◆ Instructions to follow:
Output the data that follows exactly, line for line.
════
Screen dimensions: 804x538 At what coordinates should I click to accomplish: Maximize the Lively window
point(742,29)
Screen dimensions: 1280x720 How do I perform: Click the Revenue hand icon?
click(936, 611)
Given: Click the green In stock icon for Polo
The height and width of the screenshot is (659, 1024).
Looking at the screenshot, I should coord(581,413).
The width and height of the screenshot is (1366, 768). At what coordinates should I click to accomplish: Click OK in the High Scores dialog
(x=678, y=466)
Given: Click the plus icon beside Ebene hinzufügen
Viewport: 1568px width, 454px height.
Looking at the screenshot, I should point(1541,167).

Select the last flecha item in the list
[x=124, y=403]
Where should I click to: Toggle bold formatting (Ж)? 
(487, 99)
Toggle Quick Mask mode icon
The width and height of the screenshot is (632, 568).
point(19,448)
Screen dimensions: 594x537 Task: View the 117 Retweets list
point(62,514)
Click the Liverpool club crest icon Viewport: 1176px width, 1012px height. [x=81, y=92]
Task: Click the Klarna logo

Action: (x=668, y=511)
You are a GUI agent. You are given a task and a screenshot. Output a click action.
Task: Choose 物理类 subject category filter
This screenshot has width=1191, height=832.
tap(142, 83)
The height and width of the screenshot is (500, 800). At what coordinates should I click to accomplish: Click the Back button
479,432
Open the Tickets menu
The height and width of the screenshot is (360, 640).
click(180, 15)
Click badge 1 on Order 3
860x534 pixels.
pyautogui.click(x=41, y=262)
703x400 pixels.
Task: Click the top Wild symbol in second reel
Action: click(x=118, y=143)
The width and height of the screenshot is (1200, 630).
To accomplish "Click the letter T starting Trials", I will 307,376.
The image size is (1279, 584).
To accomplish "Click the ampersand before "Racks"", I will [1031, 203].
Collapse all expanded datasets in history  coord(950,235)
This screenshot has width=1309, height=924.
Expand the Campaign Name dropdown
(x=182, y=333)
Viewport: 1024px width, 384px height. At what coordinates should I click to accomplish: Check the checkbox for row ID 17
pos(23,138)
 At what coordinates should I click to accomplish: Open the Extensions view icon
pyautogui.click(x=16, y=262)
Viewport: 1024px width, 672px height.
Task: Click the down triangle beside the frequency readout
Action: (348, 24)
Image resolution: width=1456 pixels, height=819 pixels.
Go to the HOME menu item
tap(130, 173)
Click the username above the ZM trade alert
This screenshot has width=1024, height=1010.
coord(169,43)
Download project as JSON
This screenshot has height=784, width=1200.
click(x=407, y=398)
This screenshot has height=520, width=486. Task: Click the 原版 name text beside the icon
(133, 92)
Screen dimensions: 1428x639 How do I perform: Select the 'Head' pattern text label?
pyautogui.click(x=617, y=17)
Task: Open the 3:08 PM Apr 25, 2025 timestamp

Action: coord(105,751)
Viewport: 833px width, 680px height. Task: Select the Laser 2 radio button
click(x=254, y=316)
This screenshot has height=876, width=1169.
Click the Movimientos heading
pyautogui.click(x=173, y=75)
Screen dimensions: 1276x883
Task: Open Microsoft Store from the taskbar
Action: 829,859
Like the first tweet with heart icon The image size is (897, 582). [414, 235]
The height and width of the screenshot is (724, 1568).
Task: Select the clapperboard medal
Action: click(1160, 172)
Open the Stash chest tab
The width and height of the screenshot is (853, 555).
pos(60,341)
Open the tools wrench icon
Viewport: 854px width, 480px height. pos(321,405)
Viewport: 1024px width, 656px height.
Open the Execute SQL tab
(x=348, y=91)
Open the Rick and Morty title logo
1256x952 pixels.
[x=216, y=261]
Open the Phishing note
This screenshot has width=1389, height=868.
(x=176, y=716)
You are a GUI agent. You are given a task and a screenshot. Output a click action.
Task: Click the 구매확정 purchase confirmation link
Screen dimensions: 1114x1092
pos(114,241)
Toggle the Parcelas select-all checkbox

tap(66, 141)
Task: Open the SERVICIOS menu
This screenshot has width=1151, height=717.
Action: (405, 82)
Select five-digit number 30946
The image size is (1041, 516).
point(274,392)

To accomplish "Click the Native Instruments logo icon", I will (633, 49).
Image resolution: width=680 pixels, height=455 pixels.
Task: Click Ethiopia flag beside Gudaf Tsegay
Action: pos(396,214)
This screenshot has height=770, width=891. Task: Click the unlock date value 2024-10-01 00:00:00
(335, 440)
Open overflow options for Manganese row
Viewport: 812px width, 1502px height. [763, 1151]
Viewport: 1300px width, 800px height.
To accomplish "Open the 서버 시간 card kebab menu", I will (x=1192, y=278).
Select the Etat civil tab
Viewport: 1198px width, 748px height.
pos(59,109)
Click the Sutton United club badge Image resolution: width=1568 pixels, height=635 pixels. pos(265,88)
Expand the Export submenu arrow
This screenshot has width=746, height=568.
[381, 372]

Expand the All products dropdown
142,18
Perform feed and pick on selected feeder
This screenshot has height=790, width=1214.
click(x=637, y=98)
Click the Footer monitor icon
════
◆ Reply to the exercise:
Screen dimensions: 804x538 At what coordinates should I click to accomplish: Maximize the Lively window
point(742,29)
Screen dimensions: 1280x720 How do I perform: Click the Revenue hand icon?
click(936, 611)
Given: Click the green In stock icon for Polo
The height and width of the screenshot is (659, 1024).
Looking at the screenshot, I should coord(581,413).
The width and height of the screenshot is (1366, 768). At what coordinates should I click to accomplish: Click OK in the High Scores dialog
(x=678, y=466)
Given: Click the plus icon beside Ebene hinzufügen
Viewport: 1568px width, 454px height.
Looking at the screenshot, I should point(1541,167).

Select the last flecha item in the list
[x=124, y=403]
Where should I click to: Toggle bold formatting (Ж)? 
(487, 99)
Toggle Quick Mask mode icon
The width and height of the screenshot is (632, 568).
point(19,448)
Screen dimensions: 594x537 Task: View the 117 Retweets list
point(62,514)
Click the Liverpool club crest icon Viewport: 1176px width, 1012px height. [x=81, y=92]
Task: Click the Klarna logo

Action: (x=668, y=511)
You are a GUI agent. You are given a task and a screenshot. Output a click action.
Task: Choose 物理类 subject category filter
This screenshot has width=1191, height=832.
tap(142, 83)
The height and width of the screenshot is (500, 800). At what coordinates should I click to accomplish: Click the Back button
479,432
Open the Tickets menu
The height and width of the screenshot is (360, 640).
click(180, 15)
Click badge 1 on Order 3
860x534 pixels.
pyautogui.click(x=41, y=262)
703x400 pixels.
Task: Click the top Wild symbol in second reel
Action: click(x=118, y=143)
The width and height of the screenshot is (1200, 630).
To accomplish "Click the letter T starting Trials", I will 307,376.
The image size is (1279, 584).
To accomplish "Click the ampersand before "Racks"", I will [1031, 203].
Collapse all expanded datasets in history  coord(950,235)
This screenshot has width=1309, height=924.
Expand the Campaign Name dropdown
(x=182, y=333)
Viewport: 1024px width, 384px height. At what coordinates should I click to accomplish: Check the checkbox for row ID 17
pos(23,138)
 At what coordinates should I click to accomplish: Open the Extensions view icon
pyautogui.click(x=16, y=262)
Viewport: 1024px width, 672px height.
Task: Click the down triangle beside the frequency readout
Action: (348, 24)
Image resolution: width=1456 pixels, height=819 pixels.
Go to the HOME menu item
tap(130, 173)
Click the username above the ZM trade alert
This screenshot has width=1024, height=1010.
coord(169,43)
Download project as JSON
This screenshot has height=784, width=1200.
click(x=407, y=398)
This screenshot has height=520, width=486. Task: Click the 原版 name text beside the icon
(133, 92)
Screen dimensions: 1428x639 How do I perform: Select the 'Head' pattern text label?
pyautogui.click(x=617, y=17)
Task: Open the 3:08 PM Apr 25, 2025 timestamp

Action: coord(105,751)
Viewport: 833px width, 680px height. Task: Select the Laser 2 radio button
click(x=254, y=316)
This screenshot has height=876, width=1169.
Click the Movimientos heading
pyautogui.click(x=173, y=75)
Screen dimensions: 1276x883
Task: Open Microsoft Store from the taskbar
Action: 829,859
Like the first tweet with heart icon The image size is (897, 582). [414, 235]
The height and width of the screenshot is (724, 1568).
Task: Select the clapperboard medal
Action: click(1160, 172)
Open the Stash chest tab
The width and height of the screenshot is (853, 555).
pos(60,341)
Open the tools wrench icon
Viewport: 854px width, 480px height. pos(321,405)
Viewport: 1024px width, 656px height.
Open the Execute SQL tab
(x=348, y=91)
Open the Rick and Morty title logo
1256x952 pixels.
[x=216, y=261]
Open the Phishing note
This screenshot has width=1389, height=868.
(x=176, y=716)
You are a GUI agent. You are given a task and a screenshot. Output a click action.
Task: Click the 구매확정 purchase confirmation link
Screen dimensions: 1114x1092
pos(114,241)
Toggle the Parcelas select-all checkbox

tap(66, 141)
Task: Open the SERVICIOS menu
This screenshot has width=1151, height=717.
Action: (405, 82)
Select five-digit number 30946
The image size is (1041, 516).
point(274,392)

To accomplish "Click the Native Instruments logo icon", I will (633, 49).
Image resolution: width=680 pixels, height=455 pixels.
Task: Click Ethiopia flag beside Gudaf Tsegay
Action: pos(396,214)
This screenshot has height=770, width=891. Task: Click the unlock date value 2024-10-01 00:00:00
(335, 440)
Open overflow options for Manganese row
Viewport: 812px width, 1502px height. [763, 1151]
Viewport: 1300px width, 800px height.
To accomplish "Open the 서버 시간 card kebab menu", I will (x=1192, y=278).
Select the Etat civil tab
Viewport: 1198px width, 748px height.
pos(59,109)
Click the Sutton United club badge Image resolution: width=1568 pixels, height=635 pixels. pos(265,88)
Expand the Export submenu arrow
This screenshot has width=746, height=568.
[381, 372]

Expand the All products dropdown
142,18
Perform feed and pick on selected feeder
This screenshot has height=790, width=1214.
click(x=637, y=98)
Click the Footer monitor icon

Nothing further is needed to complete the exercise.